With Brexit now just 32 days away, the Daily Telegraph says Downing Street officials have drawn up a series of options to try to avoid a Tory rebellion over the possibility of leaving without a deal - including a delay of up to two months.
The Guardian goes further, suggesting Brexit could be postponed until 2021 under plans being examined by senior EU officials. The plan would allow time to solve the outstanding issues and make the Irish backstop redundant.
The Times says some ministers are now privately pressing Mrs May to rule out a no-deal Brexit when she makes a Commons statement on Tuesday.
If not, they say, she will face the likely success of an amendment put forward by the Labour MP Yvette Cooper, which would hand power to Parliament if there is no deal by 13 March.
"Delay Dismay" is the headline in the Sun, summing up its feelings on the matter.
The paper says the last thing Mrs May needs is "cabinet rebellions, backbench grandstanding and a leadership beauty contest".
The Times also claims it has seen leaked cabinet documents suggesting the government is considering setting up a hardship fund for families adversely affected by Brexit.
The paper says a surge in unemployment is projected if that happens and the fund would be used to help those left impoverished. The paper reports that other plans include protections for parts of the country "geographically vulnerable to food shortages".
The former Labour cabinet minister Alan Johnson has told the Daily Mirror he is not sure he wants Jeremy Corbyn to be prime minister, although he does want his party in power.
He admits to worries that Mr Corbyn is not up to the job, accusing him of a lack of leadership, and adding that he has to take some responsibility for the fact Labour is not wiping the floor with the Tories in the polls.
But Mr Johnson says after 45 years in Labour he is not about to jump ship.
Just one doctor covers home visits overnight for half a million patients in Shropshire, according to the lead story in the Daily Mail.
The paper says a "crisis" in out-of-hours care means one GP is responsible for the workload shared by eight 10 years ago.
Shropdoc, that runs the service, admits it is struggling to fill shifts as new early evening and weekend appointments at surgeries are taking doctors away from out-of-hours work.
But it says there is a doctor triaging phone calls, and people can be seen by a nurse or paramedic instead.
The Mail also reports that if you've got a grumpy cat in the house, you only have yourself to blame.

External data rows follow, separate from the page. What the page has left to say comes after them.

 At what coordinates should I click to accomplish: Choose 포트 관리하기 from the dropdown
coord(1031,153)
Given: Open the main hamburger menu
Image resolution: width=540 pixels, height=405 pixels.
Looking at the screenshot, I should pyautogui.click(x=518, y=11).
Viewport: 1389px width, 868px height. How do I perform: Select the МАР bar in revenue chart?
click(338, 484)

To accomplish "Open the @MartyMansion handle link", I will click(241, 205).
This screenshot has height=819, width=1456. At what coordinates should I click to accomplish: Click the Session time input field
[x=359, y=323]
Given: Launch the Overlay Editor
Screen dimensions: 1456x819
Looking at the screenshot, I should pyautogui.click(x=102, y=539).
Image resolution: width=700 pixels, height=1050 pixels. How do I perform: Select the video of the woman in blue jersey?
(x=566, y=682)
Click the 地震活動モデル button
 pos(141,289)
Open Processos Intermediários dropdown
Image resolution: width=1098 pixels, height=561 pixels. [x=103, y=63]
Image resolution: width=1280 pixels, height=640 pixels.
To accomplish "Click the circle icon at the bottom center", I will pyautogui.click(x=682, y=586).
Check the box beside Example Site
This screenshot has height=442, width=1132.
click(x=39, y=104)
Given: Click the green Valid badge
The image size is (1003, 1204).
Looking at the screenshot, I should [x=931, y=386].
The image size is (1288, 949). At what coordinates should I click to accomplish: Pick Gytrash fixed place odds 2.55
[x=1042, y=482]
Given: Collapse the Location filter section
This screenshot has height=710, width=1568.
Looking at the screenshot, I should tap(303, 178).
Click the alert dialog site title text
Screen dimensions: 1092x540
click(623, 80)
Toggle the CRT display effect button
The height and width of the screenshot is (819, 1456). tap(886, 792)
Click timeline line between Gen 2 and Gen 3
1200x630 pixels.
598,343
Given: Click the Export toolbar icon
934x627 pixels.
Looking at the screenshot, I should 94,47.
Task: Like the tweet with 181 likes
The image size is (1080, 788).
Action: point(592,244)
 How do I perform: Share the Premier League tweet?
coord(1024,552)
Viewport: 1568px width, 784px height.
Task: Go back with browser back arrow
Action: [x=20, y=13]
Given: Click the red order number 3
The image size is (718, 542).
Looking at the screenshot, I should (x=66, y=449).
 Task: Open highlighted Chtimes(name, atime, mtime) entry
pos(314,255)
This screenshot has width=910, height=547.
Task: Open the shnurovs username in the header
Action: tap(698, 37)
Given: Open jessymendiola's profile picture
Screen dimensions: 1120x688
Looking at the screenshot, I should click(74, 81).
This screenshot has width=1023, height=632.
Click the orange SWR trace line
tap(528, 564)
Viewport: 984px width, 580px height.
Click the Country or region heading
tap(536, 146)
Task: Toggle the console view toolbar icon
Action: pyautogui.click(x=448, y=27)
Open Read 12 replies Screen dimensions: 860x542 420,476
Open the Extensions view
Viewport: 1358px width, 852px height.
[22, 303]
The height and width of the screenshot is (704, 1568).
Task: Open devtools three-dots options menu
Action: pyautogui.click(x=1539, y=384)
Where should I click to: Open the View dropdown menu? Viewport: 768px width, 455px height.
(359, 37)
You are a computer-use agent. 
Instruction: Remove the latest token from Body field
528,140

Scientists at Lincoln University found the animals develop personalities that mirror their owners.
As the Daily Mirror headline puts it, they're "copycats".
Dozens of villages in Wiltshire have been warned against having a spring litter pick, the Daily Express reports, because of fears people could pick up the deadly nerve agent Novichok following last year's attack in Salisbury.
The Mirror points out that many communities will not be able to clean up before their best kept village contests.
One local councillor says it should be up to villagers whether they want to take the risk - the county council says it will hold an official clean up after advice from Public Health England.
While the Oscars came too late for the physical papers, many reacted online.
Variety called Olivia Colman "gracious in victory" after she took best actress for her role in The Favourite.
ABC News says her acceptance speech was "by turns heartfelt, hysterical, genuine, and inspiring".
The Hollywood Reporter noted that although this year's awards were the first in 30 years without a host, viewers could be forgiven for thinking Tina Fey, Amy Poehler and Maya Rudolph were the night's emcees after they delivered a monologue-esque series of jokes at the start of the night.
But the Mail Online called said it was the "Bore-scars" and the decision to not have a host did not go down well with fans online.